Sorotan mata Dani membeku, mereka menikah dan dia tidak mengurus apapun. Dia juga tidak tahu kalau gaun pengantin yang dipakai Sinta ternyata gaun sewaan. Apakah wanita lain saat menikah, mereka akan merasa sangat bahagia saat membeli gaun pengantin yang mereka pakai sekali dalam seumur hidup itu? Memikirkan hal ini, Dani memiliki perasaan aneh yang tidak jelas di hatinya.

"Aku bukan memintamu menemaniku ke sana!" Melihat Dani terdiam, Sinta berusaha menjelaskan dengan cepat dan berkata, "Kalau kamu sibuk, aku bisa pergi mengembalikan gaun ini sendirian. Tidak perlu memedulikanku."

"Hmm," jawab Dani dengan ringan.

Mereka berdua memperlakukan satu sama lain dengan hormat dan sopan, bahkan terkesan agak sungkan-sungkan seperti layaknya teman sekamar saja.

Sinta mencuci gaun pengantinnya dengan bersih, kemudian dia mengemasnya seperti sedia kala dengan memasukkannya ke dalam tas. Sinta naik bus dan transit beberapa kali hingga saat dia tiba di toko gaun pengantin, hari pun sudah menjelang siang.

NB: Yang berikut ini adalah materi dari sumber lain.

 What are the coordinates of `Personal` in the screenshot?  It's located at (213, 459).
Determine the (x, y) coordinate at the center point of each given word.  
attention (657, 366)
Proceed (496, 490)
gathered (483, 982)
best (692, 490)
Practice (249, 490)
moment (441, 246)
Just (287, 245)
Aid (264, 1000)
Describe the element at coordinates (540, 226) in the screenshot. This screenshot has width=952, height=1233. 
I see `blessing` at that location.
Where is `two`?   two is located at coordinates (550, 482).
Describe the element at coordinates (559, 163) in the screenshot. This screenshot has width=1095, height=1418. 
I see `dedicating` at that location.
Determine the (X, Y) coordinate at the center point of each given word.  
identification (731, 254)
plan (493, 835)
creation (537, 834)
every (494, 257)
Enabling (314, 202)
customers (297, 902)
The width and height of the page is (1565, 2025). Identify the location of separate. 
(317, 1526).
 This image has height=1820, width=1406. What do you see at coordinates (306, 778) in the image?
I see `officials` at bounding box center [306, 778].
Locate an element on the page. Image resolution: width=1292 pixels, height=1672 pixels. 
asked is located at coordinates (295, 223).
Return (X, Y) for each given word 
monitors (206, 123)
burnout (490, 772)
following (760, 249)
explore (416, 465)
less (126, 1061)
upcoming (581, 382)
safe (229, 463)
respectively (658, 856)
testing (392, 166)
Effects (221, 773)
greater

Saat menikah, selain mas kawin yang dijanjikan, keluarga Wijoyo tidak mempersiapkan apapun untuknya. Jadi dia terpaksa mencari ke semua tempat, baru menemukan toko gaun pengantin yang dari segi model pakaian maupun harganya cukup memuaskan ini. Toko ini tidaklah besar dan pegawainya juga tidak terlalu ramah, terutama terhadap orang-orang seperti Sinta yang menyewa gaun pengantin saat menikah, lebih tidak dilayani dengan baik.

"Nona, apakah kamu yakin kita masih bisa menyewakan gaun pengantin ini lagi kelak?" tanya Pegawai toko dengan suara yang ditekan dan terlihat merendahkan Sinta, "Kamu bisa melihat sendiri, 'kan? Kondisinya seperti apa ini."